本发明公开了一株植物乳杆菌(Lactobacillusplantarum)XZ8‑2及其在天麻发酵加工中的应用,菌株XZ8‑2在中国微生物菌种保藏管理委员会普通微生物中心保藏,保藏编号为CGMCCNo.26382。本发明筛选到的植物乳杆菌XZ8‑2在天麻发酵加工中能够显著提高天麻素和改善天麻风味,将本发明的植物乳杆菌XZ8‑2接种至天麻浆液中进行发酵,能够显著提高发酵液中天麻素的含量,并且显著降低马尿臭气味;为天麻深加工提供了一种新的加工方式,可以加工制备天麻发酵口服液等产品中。

Description

一株植物乳杆菌XZ8-2及其在天麻发酵加工中的应用
技术领域
本发明属于微生物技术领域,涉及一株植物乳杆菌,具体涉及植物乳杆菌XZ8-2及其在天麻发酵加工中的应用。
背景技术
天麻(Gastrodia elataBl.),又名赤箭、神草、合离草、离母等,是一种富含天麻素(Gastrodin)、对羟基苯甲醇(Hydroxybenzene methanol)、巴利森苷(Parishin)等活性成分的兰科植物天麻的块茎。研究表明,天麻具有多种生理功能,不仅能保护中枢神经系统和心血管系统,还具有抗炎、改善记忆、增强免疫力、延缓衰老等作用。2019年,中国国家卫生健康委将天麻纳入既是食品又是中药材物质试点名单。2022年,重庆市为推动重庆天麻产业发展特制订了《关于对铁皮石斛、灵芝和天麻开展按照传统既是食品又是中药材的物质管理试点工作的实施方案》。天麻现已走进平凡百姓家,炖鸡、煮茶时都可以加入适量天麻食用,而大多数研究以证实,新鲜天麻直接食用营养价值和药用价值并不能达到最高,对天麻进行“杀酶保苷”才能更好的释放出天麻活性成分,从而获得更好的食用和药用价值。
中药炮制是我国传统医药的一大特色,对中药减毒增效、转变药性等方面有独特的作用。古有对天麻曝干、蒺藜制、酒制和姜制等古法炮制,现有润制、蒸制、冷冻干燥、微波干燥等加工新技术。根据大量研究表明,以上加工技术均能提高天麻中天麻素含量,但是,天麻有一种独特的气味,略似马尿,被称之为“马尿臭”,以上加工技术并不能去除或明显减弱天麻“马尿臭”。众所周知,食品的风味决定了消费者是否能够接受该食品的重要因素之一,它是食品生产者与消费者共同关注的焦点。为了能让更多的人拥有良好的食用天麻体验,因此研发一种不仅能够提高天麻素而且还能去除或有效减弱天麻“马尿臭”的加工方式十分必要,以期为未来天麻深加工适宜性提供更多的选择方式。
发明内容
本发明的目的是针对上述问题,提供一种植物乳杆菌(Lactobacillusplantarum)XZ8-2,在中国微生物菌种保藏管理委员会普通微生物中心保藏,保藏编号为CGMCCNo.26382。

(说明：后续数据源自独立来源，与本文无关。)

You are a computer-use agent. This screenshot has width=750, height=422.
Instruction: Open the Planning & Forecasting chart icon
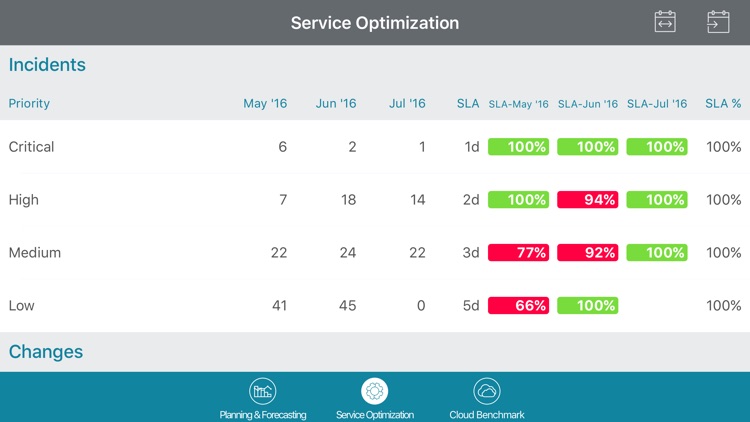(263, 391)
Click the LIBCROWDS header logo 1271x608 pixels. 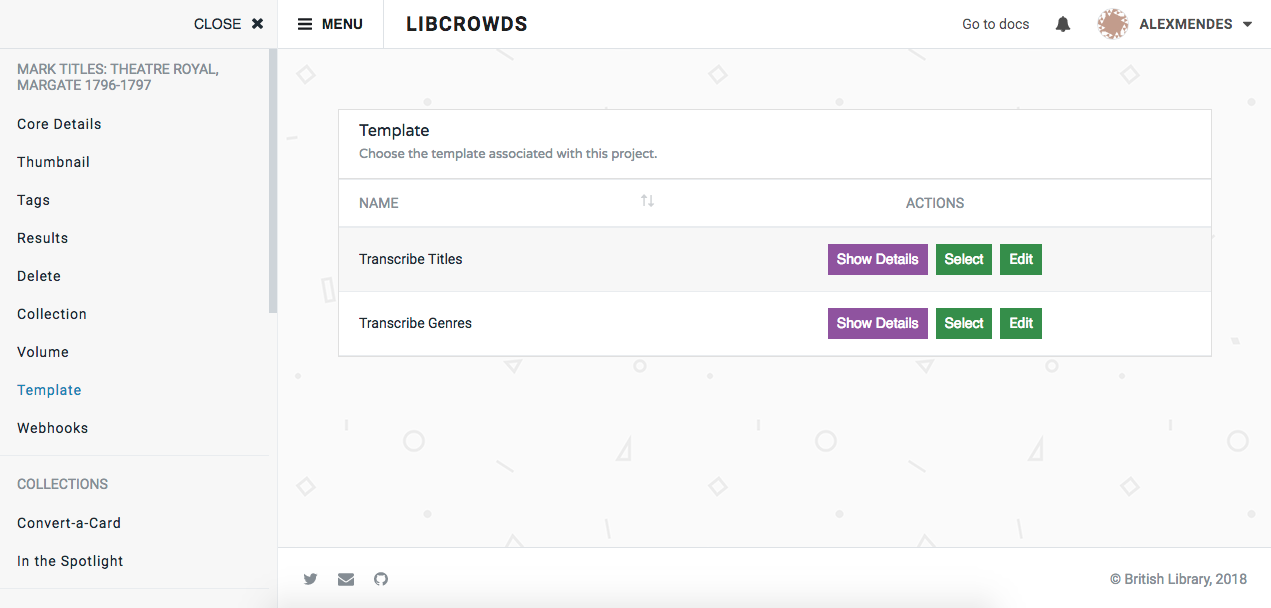pyautogui.click(x=466, y=23)
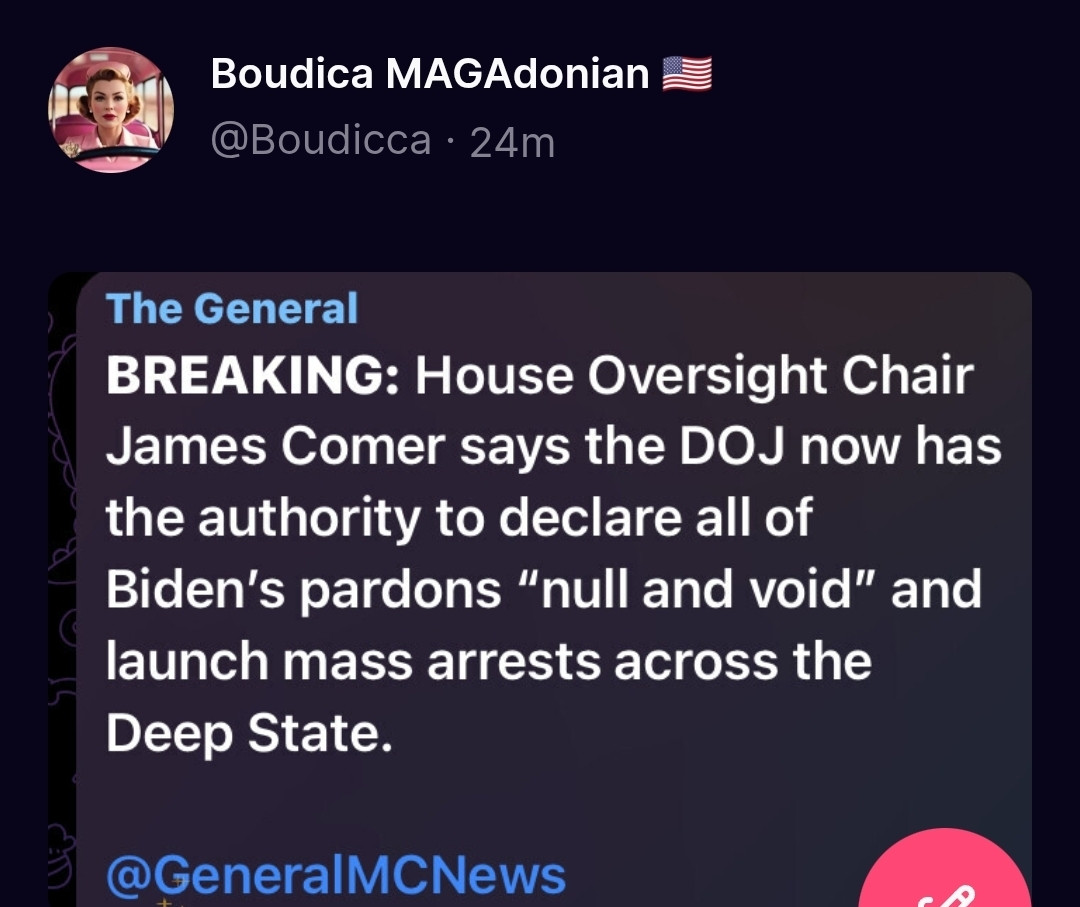Click The General channel name

click(232, 308)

本发明还提供了一种菌剂,其活性成分包含上述的植物乳杆菌(Lactobacillusplantarum)XZ8-2。
优选地,所述菌剂为冷冻干燥粉剂。
本发明还提供了上述的植物乳杆菌(Lactobacillusplantarum)XZ8-2或上述的菌剂在天麻发酵加工中的应用。
所述应用为将植物乳杆菌XZ8-2接种到天麻发酵液中进行发酵。
所述应用包括如下步骤:
(1)制备天麻浆液;
(2)取植物乳杆菌菌株XZ8-2菌种活化后将菌液接种至天麻浆液中进行发酵。
步骤(1)中所述天麻浆液是采用新鲜天麻洗净后加水打浆制备得到。
步骤(2)中植物乳杆菌菌株XZ8-2的活化方法为取XZ8-2菌种,接种在MRS培养基中36-38℃扩大培养。
优选地,步骤(2)中取植物乳杆菌菌株XZ8-2菌种活化后将菌液接种至天麻浆液中进行发酵,菌株XZ8-2的接种量为1.5-2.5%,在28-32℃下静置发酵24-72小时。
进一步优选地,菌株XZ8-2的接种量为1.8-2.3%,在29-31℃下静置发酵44-52小时,优选接种量为2%,在30℃下静置发酵48小时。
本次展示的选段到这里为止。